In a new anti-cancer therapy a dormant toxin is introduced into a tumour and chemically triggered off to destroy the tumour from within.
The study by University of Massachusetts researchers led by Vincent Rotello seems to holds promise as a "complex and sophisticated" synthetic, therapeutic drug delivery system for living cells, reports Nature.
"Supramolecular chemistry focuses on understanding what forces make molecules stick together, and using these forces to control the assembly of functional systems. This assembly process is much like Lego blocks, where bumps and dimples interact to hold biomolecules like DNA and proteins together," said Rotello.
Rotello and colleagues covered specialized gold nanoparticles with ligand or binding molecules (the bump) that made the particles toxic.

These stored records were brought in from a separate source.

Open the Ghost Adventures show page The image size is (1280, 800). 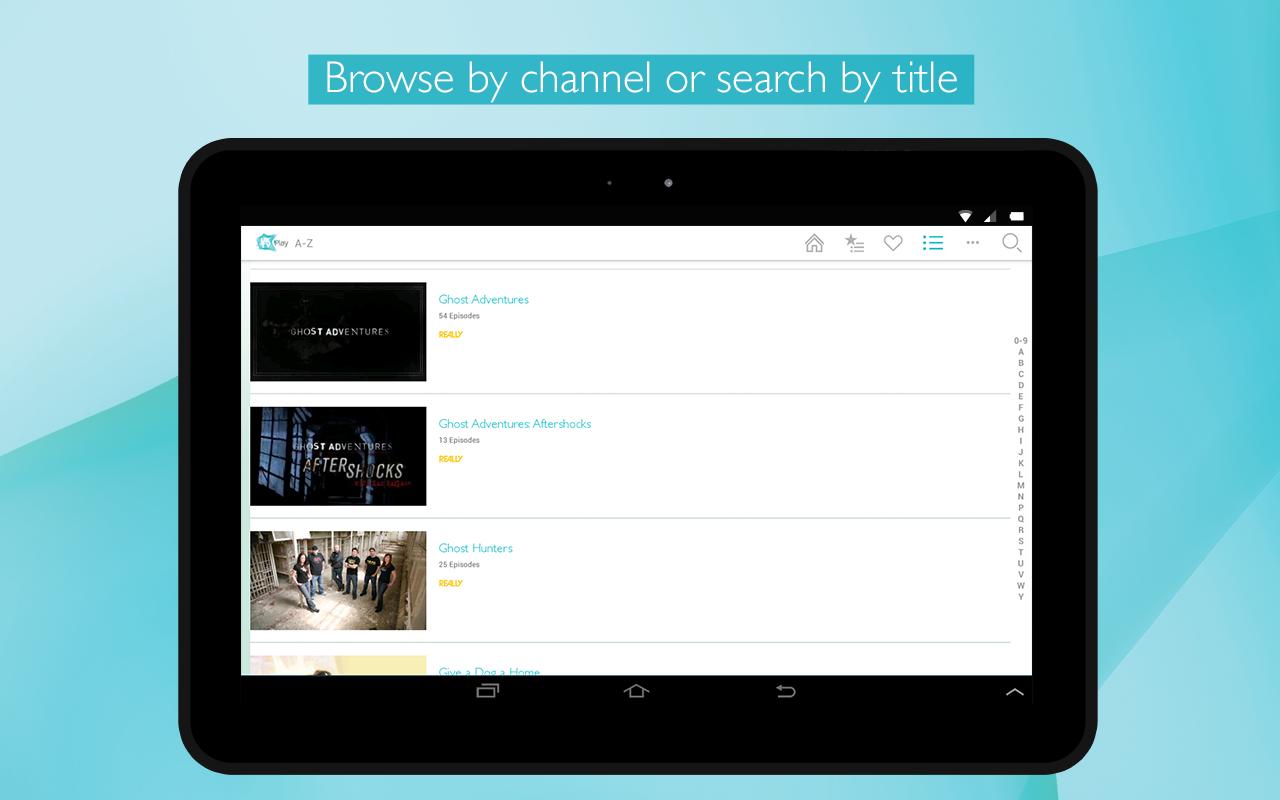click(483, 299)
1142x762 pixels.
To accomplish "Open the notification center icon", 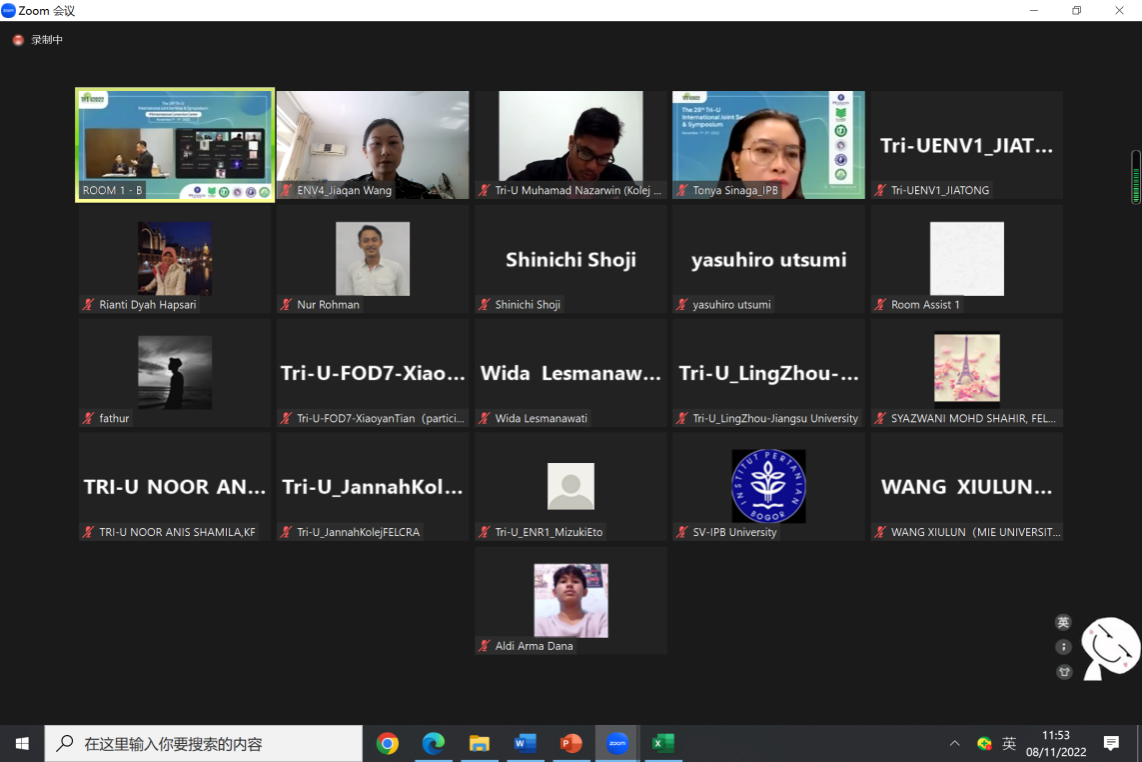I will 1111,743.
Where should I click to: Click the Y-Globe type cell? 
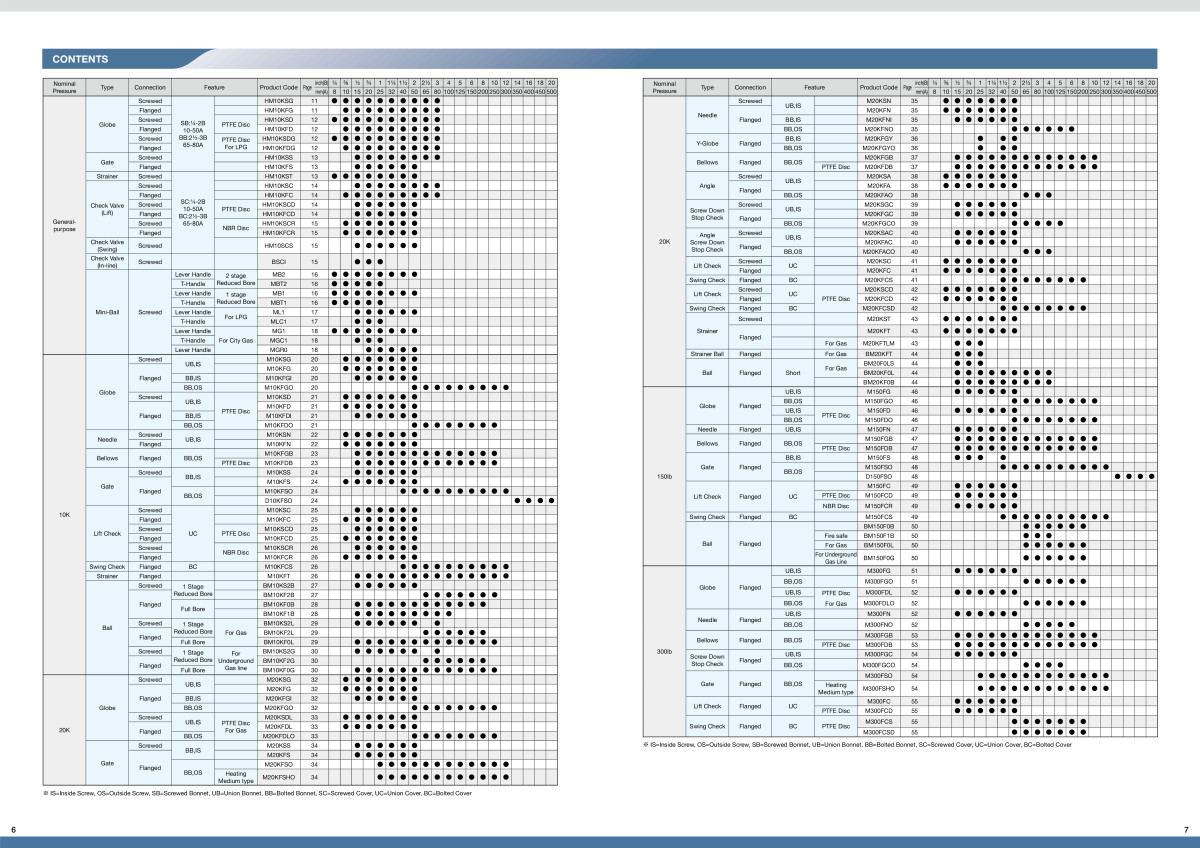pos(706,143)
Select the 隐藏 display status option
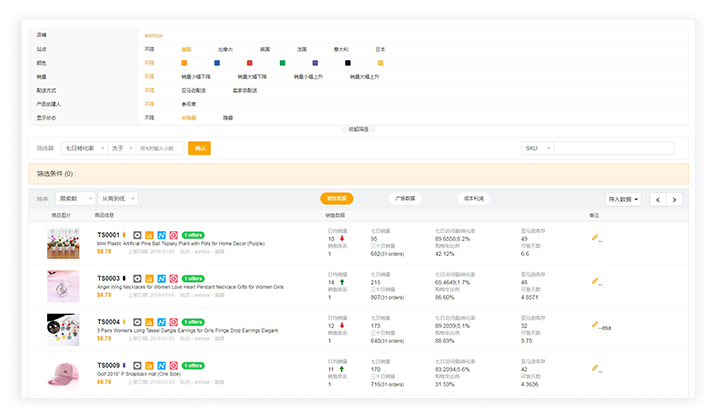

These ligands, however, also can strongly bind to a hollow, bowl-shaped molecule (the dimple to which the bump sticks) called a cucurbituril that can make the particle non-toxic.
When the gold nanoparticles are introduced into living cells, they lie dormant. The researchers then use another molecule that binds strongly to the dimple-shaped cucurbiturils, pulling them away from the gold nanoparticle so it becomes uncloaked and toxic.
"This triggered toxicity opens up new directions for controlled chemotherapeutics, where toxicity can be tuned by and directed through choice and amount of added activator," said Rotello.
The paper describing the new host-guest chemistry approach appeared in the Nature Chemistry.